Stated exercise ->
Convert the lines below, from the line containing "You are a GUI" to the line containing "click(402, 703)", both included, into a Markdown table with the columns Index and Content. Put a running row number in Index and the line itself in Content, omit blank lines and leave out the pictures.
※ ※ ※
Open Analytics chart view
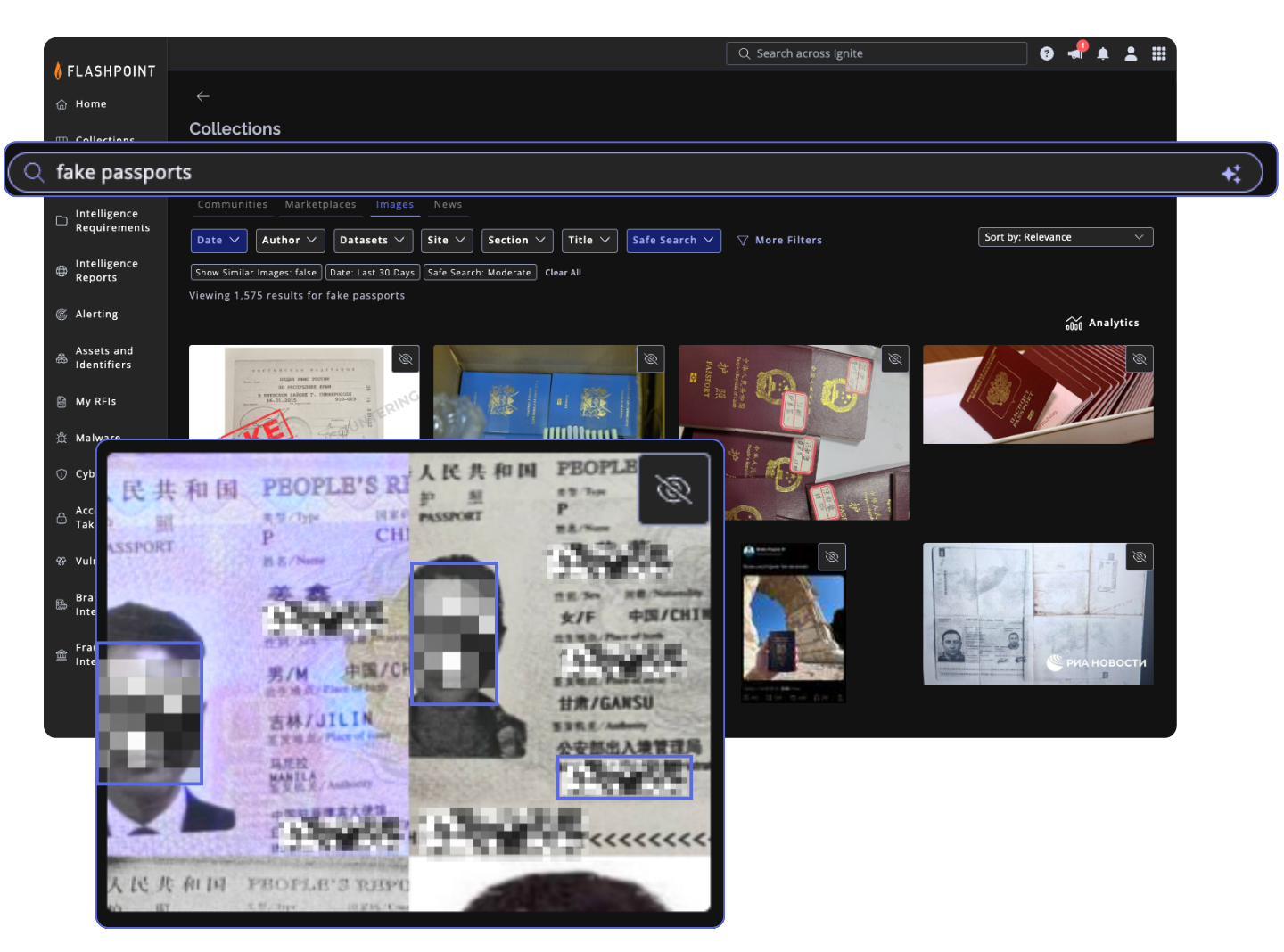The height and width of the screenshot is (952, 1284). 1102,323
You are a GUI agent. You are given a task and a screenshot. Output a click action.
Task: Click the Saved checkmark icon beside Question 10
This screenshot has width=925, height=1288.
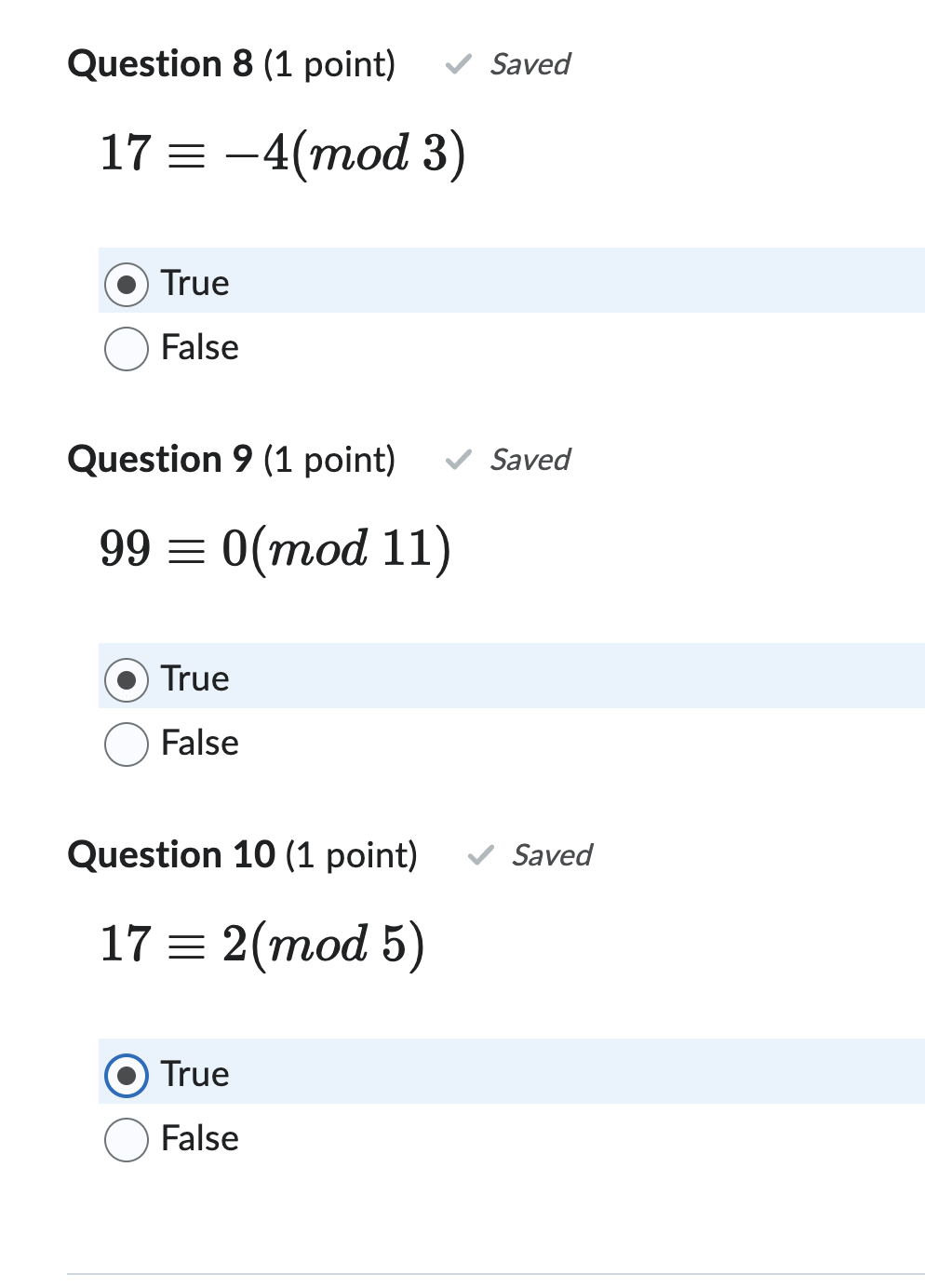[x=481, y=855]
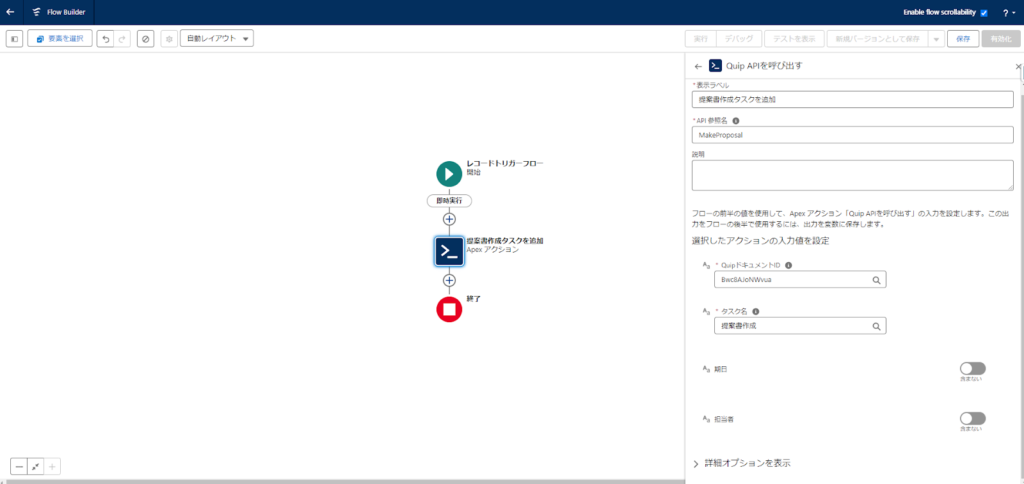Click the 保存 save button

point(962,39)

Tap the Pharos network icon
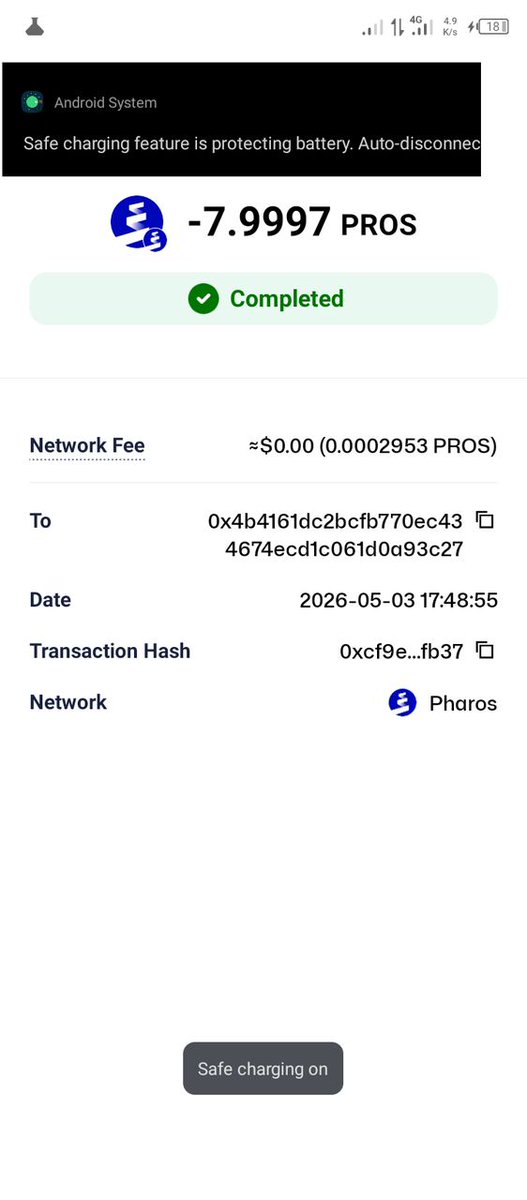click(402, 703)
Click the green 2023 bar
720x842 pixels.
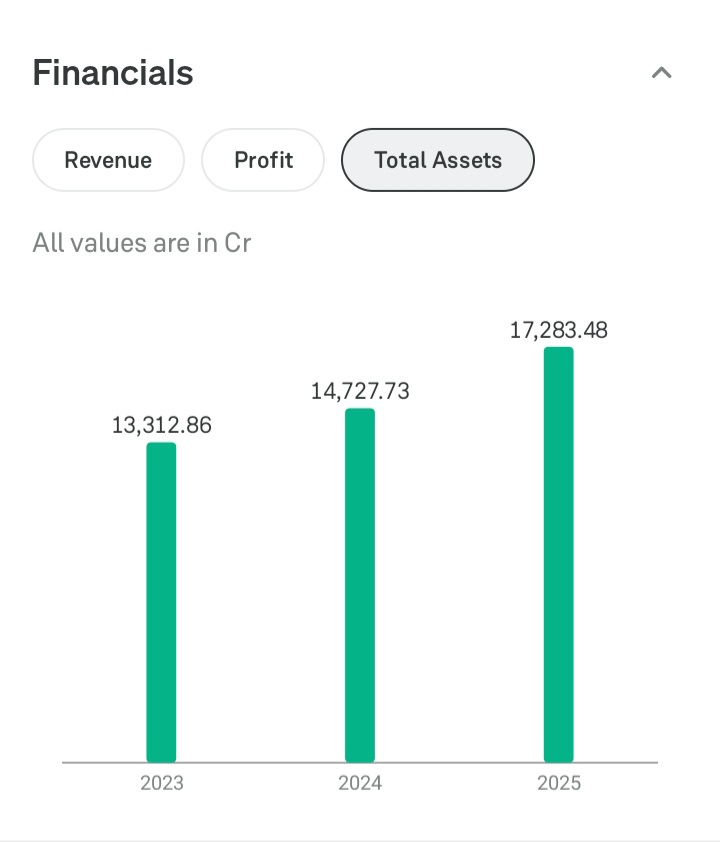coord(161,602)
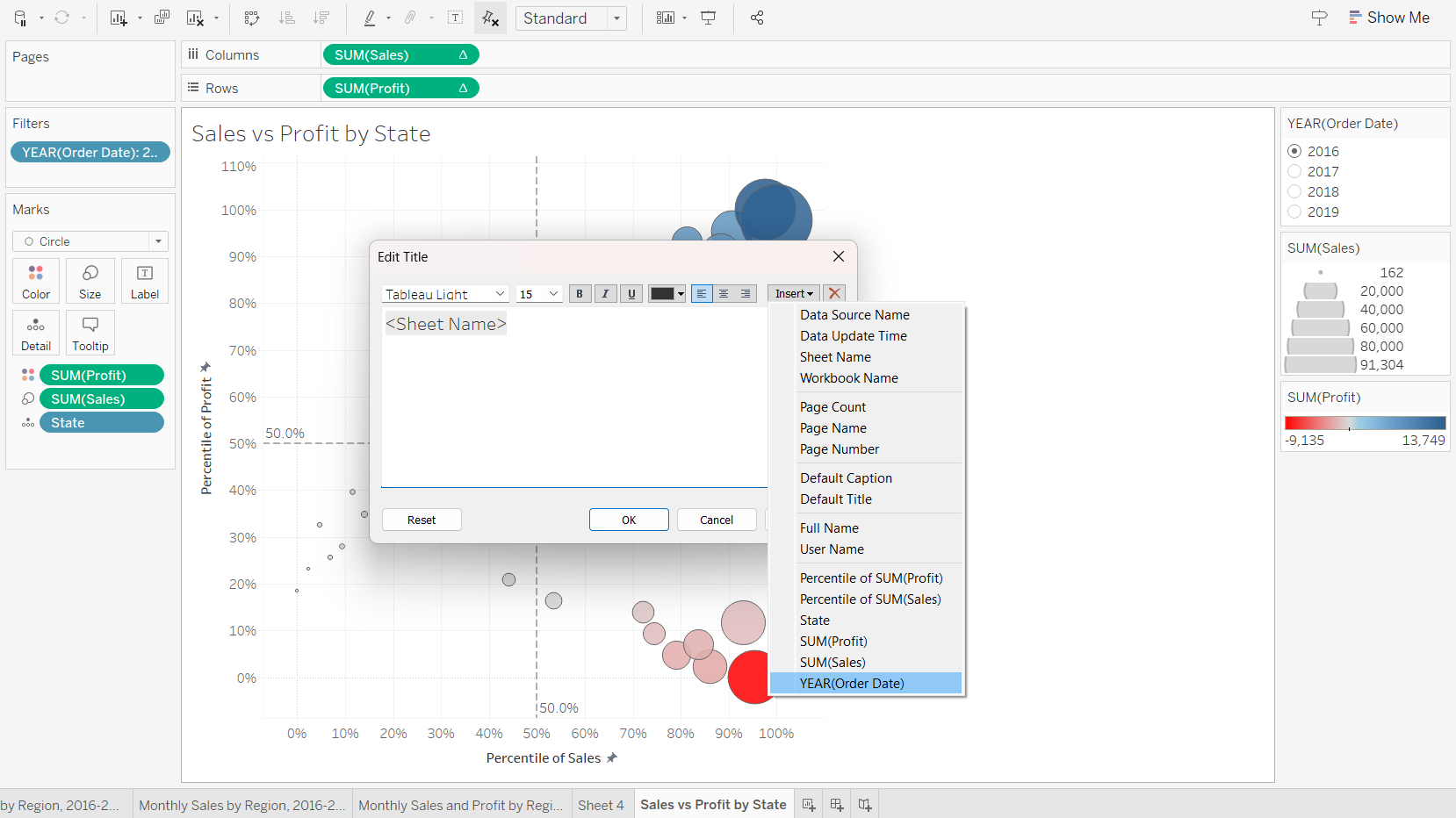
Task: Select the 2017 year filter radio button
Action: pyautogui.click(x=1294, y=172)
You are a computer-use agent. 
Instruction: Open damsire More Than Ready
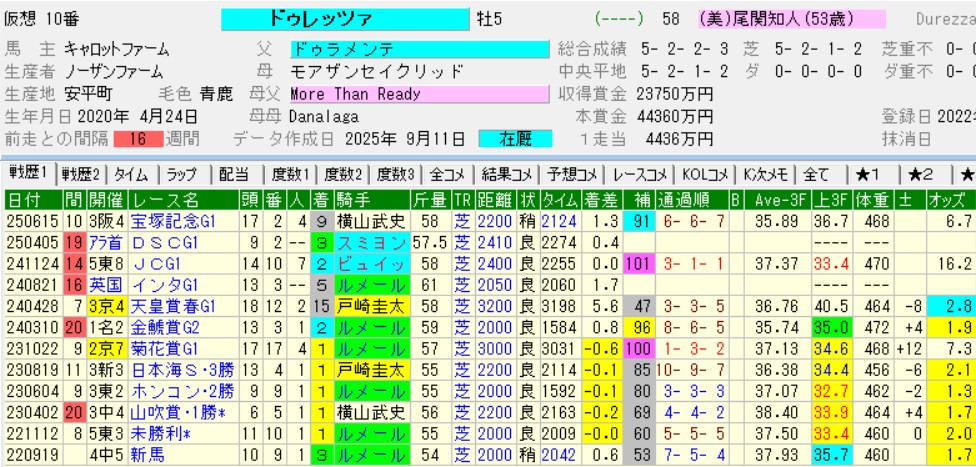[419, 94]
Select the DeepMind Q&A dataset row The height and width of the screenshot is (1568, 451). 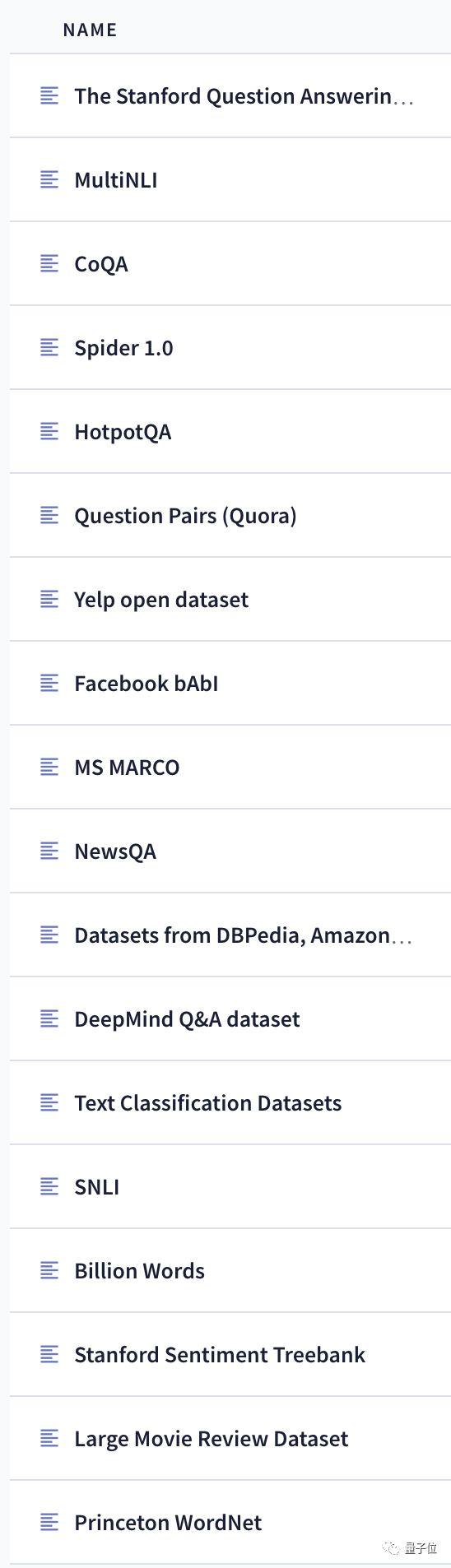230,1019
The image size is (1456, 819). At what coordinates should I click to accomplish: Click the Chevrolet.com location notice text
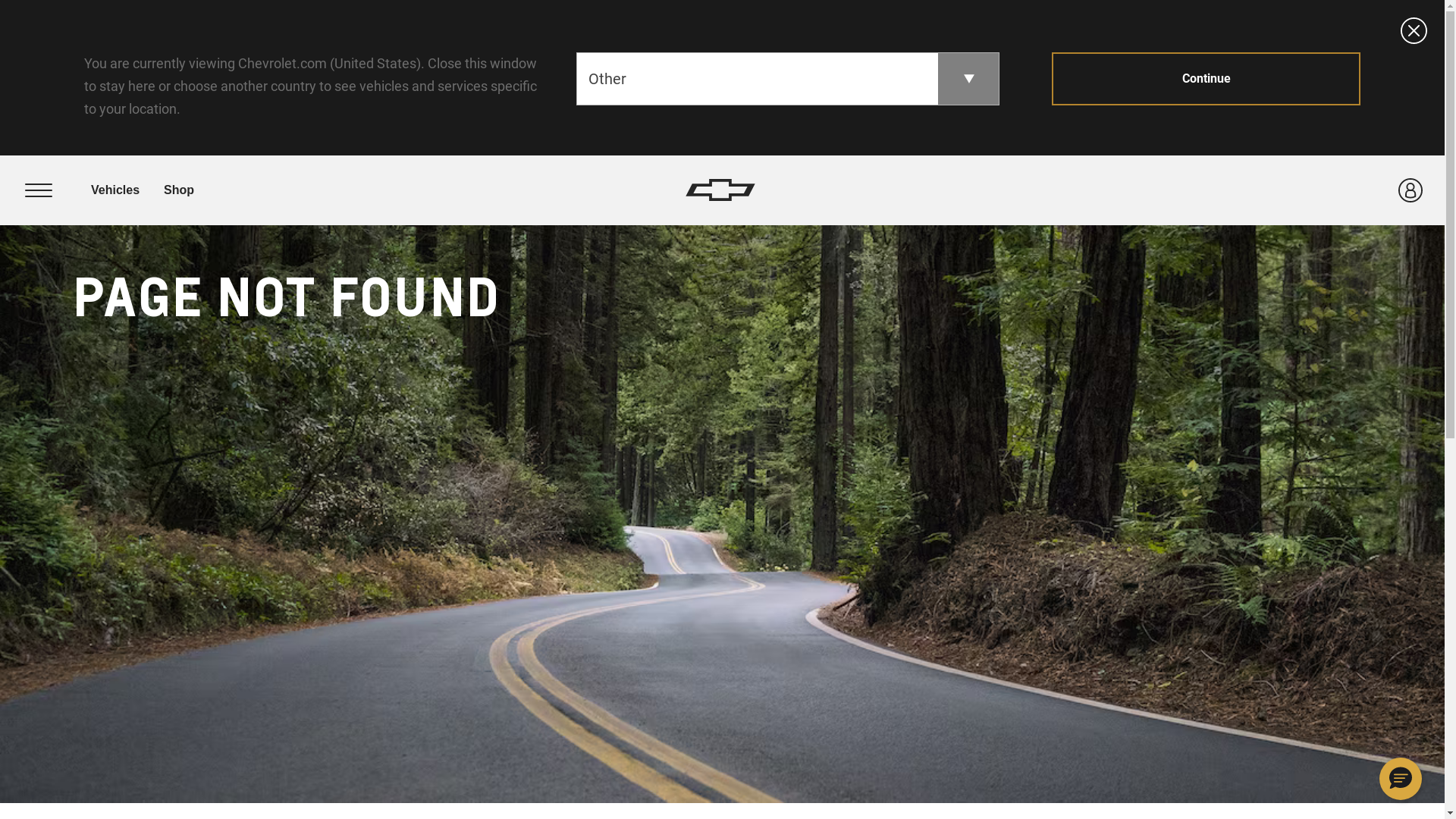pyautogui.click(x=311, y=86)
※ ※ ※
Solved exercise ->
| Index | Content |
|---|---|
| 1 | You are a GUI agent. You are given a task and a screenshot. Output a click action. |
| 2 | Task: Click the Saved checkmark icon beside Question 10 |
| 3 | This screenshot has width=925, height=1288. |
| 4 | [x=481, y=855] |
| 5 | Click the 保存 save button |
| 6 | point(962,39) |
| 7 | Tap the Pharos network icon |
| 8 | click(402, 703) |